Ash’s eyebrows clashed in the middle of his face. “And nobody objected to his taking two young children into such a remote and dangerous area?”

“There was no one to object,” I said. “Both Mom and Dad came from only-child families. My grandparents were dead and we’d been homeschooled since we were little. I don’t know that anybody noticed when we left.”

“So your father believed in taking big risks?” Ash said.

“He saw himself as a man of faith,” I said. “He believed that kindness was especially needed in areas of conflict. Drug traffickers and warlords needed God more than the rest of us.
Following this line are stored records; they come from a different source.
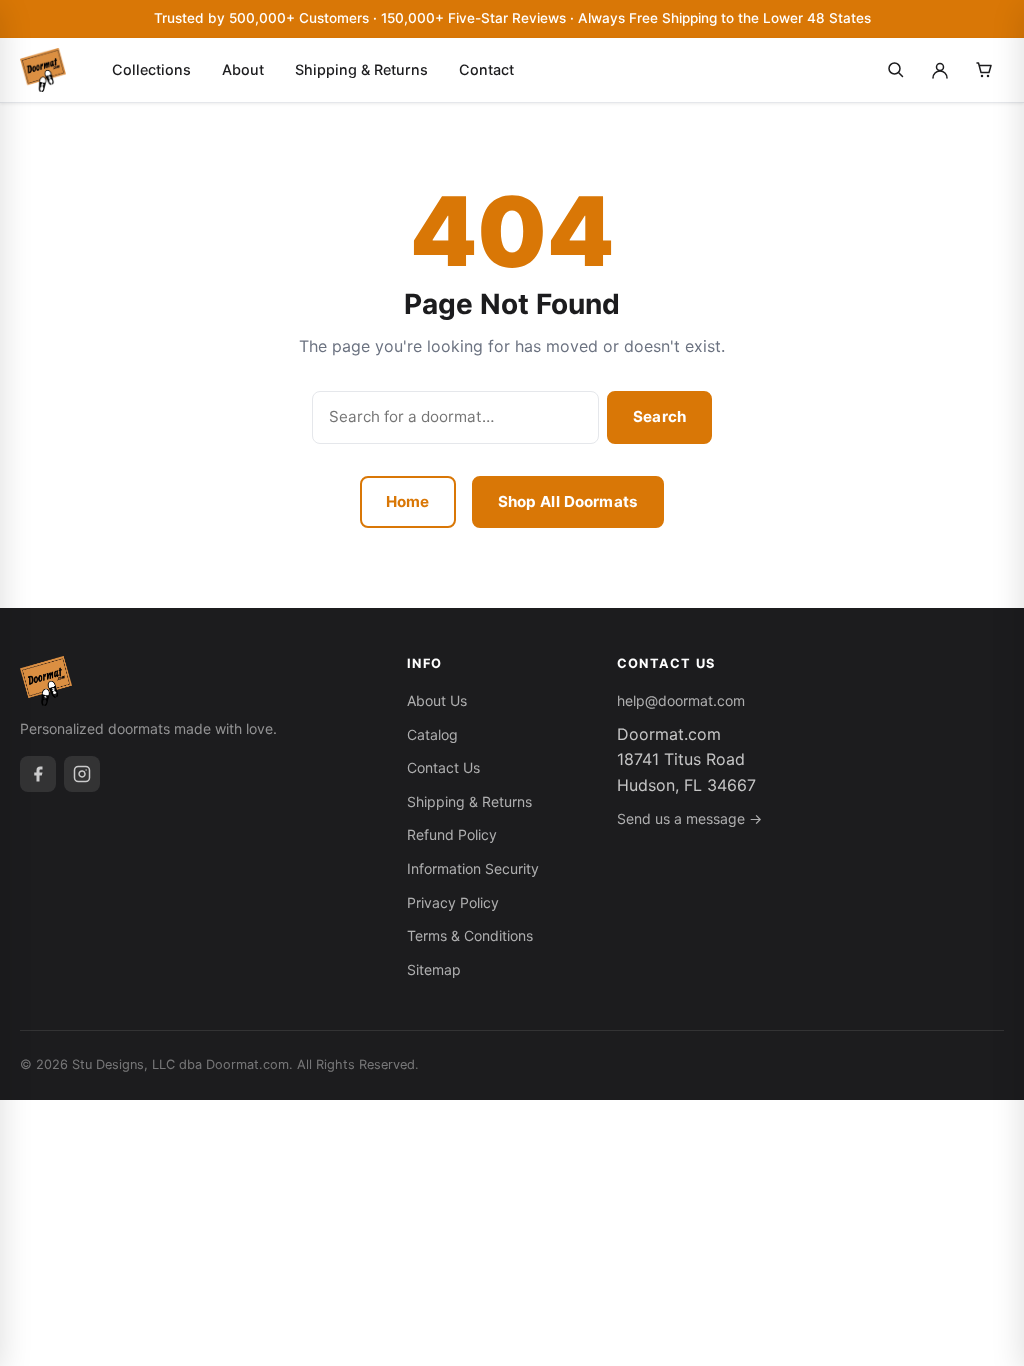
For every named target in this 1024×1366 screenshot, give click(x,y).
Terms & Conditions (470, 935)
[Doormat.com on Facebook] (38, 774)
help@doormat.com (681, 700)
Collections (151, 69)
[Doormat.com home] (43, 70)
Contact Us (443, 767)
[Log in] (940, 70)
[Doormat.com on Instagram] (82, 774)
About (243, 69)
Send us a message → (689, 818)
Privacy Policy (453, 902)
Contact (486, 69)
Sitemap (434, 969)
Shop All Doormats (568, 501)
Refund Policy (452, 834)
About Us (437, 700)
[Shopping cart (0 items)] (984, 70)
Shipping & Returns (361, 69)
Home (408, 501)
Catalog (432, 734)
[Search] (896, 70)
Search (659, 416)
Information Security (473, 868)
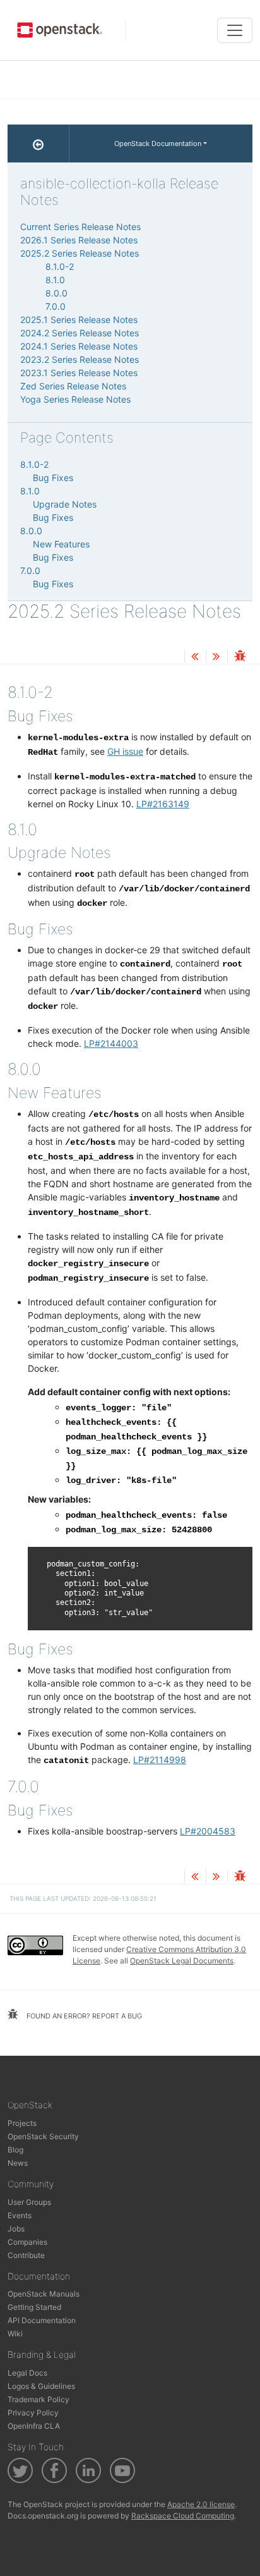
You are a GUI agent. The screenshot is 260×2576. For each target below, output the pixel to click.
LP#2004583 (207, 1831)
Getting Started (34, 2307)
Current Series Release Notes (80, 226)
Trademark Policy (38, 2399)
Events (20, 2215)
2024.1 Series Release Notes (79, 346)
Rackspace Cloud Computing (182, 2515)
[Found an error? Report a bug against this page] (239, 657)
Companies (27, 2242)
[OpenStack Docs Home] (38, 143)
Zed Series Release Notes (73, 386)
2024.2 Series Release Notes (79, 332)
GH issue (125, 751)
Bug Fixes (53, 477)
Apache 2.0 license (201, 2504)
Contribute (26, 2255)
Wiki (15, 2333)
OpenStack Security (43, 2136)
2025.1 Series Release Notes (79, 319)
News (18, 2163)
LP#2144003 (111, 1043)
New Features (61, 544)
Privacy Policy (33, 2412)
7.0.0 (55, 306)
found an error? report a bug (83, 2015)
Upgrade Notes (65, 504)
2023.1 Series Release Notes (79, 372)
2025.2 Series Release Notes (79, 253)
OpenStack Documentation (157, 143)
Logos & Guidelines (41, 2386)
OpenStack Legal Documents (181, 1960)
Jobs (16, 2228)
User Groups (29, 2202)
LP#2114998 (159, 1759)
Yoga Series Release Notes (75, 399)
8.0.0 (56, 293)
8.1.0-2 (59, 266)
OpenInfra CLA (34, 2426)
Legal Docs (27, 2373)
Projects (22, 2123)
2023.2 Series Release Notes (79, 359)
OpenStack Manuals (44, 2293)
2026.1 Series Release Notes (79, 240)
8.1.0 (55, 279)
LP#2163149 (162, 803)
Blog (15, 2149)
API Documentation (42, 2320)
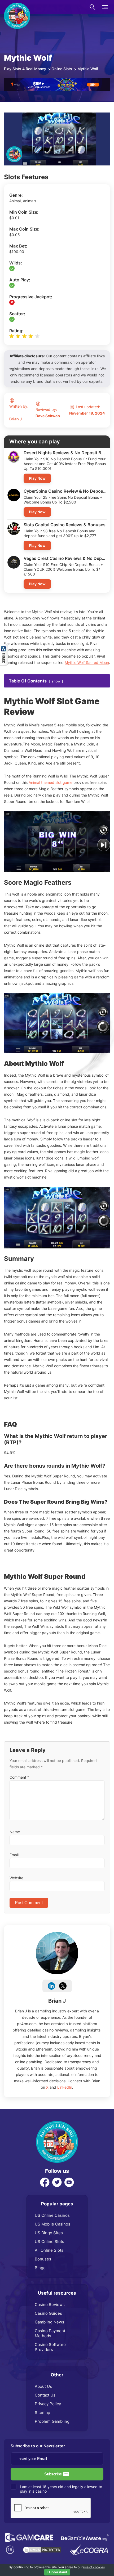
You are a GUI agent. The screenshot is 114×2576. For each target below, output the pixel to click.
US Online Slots (49, 2241)
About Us (43, 2386)
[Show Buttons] (4, 646)
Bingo (40, 2267)
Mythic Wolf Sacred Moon (87, 662)
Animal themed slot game (50, 782)
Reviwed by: (48, 412)
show (56, 681)
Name (15, 1831)
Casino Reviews (50, 2304)
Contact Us (45, 2395)
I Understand (57, 2572)
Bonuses (43, 2259)
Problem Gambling (52, 2421)
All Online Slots (49, 2250)
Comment (19, 1777)
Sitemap (42, 2412)
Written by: (18, 412)
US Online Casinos (52, 2215)
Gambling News (49, 2322)
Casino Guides (48, 2313)
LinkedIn (64, 2087)
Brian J (57, 2001)
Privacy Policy (48, 2403)
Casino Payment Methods (50, 2333)
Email (14, 1855)
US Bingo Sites (49, 2232)
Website (16, 1878)
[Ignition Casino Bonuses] (57, 81)
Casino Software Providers (50, 2347)
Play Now (37, 478)
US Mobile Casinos (52, 2224)
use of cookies (94, 2567)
He thought they acted out violently out of necessity, because they grew up in poverty and didn’t have access to education and organized religion.”

Ash took that in, wearing the neutral expression he used to spare me from what I was sure wasn’t a stellar opinion of my father’s choices. “What happened when you got to Colombia?”

“We started with a one-room hut, a small garden and a field in a jungle clearing, where my father wanted to experiment with growing crops. My dad believed that people were inherently good and would welcome anybody working to bring prosperity to their communities. How wrong he was.”

Ash squeezed my hand. “And Ruiz Ramon Rojas?”

“Him.” My throat went suddenly dry. “He used to come around a lot.”

“Can you tell me how you first met him?”

“I can try.”

Neil lifted his head and whimpered.

“It’s okay, boy,” I said. “It’ll be okay.”

I raked my fingers through Neil’s fine fur. I could do this. I had to do this. There was no way I could verbalize what I felt, but as I spoke, I gave Ash dates, names, places, the information he needed. I’d tried hard to forget the past, but now the memories crystallized in my mind like a movie in high definition. I was back in the jungle, remembering the first time I ever saw Red.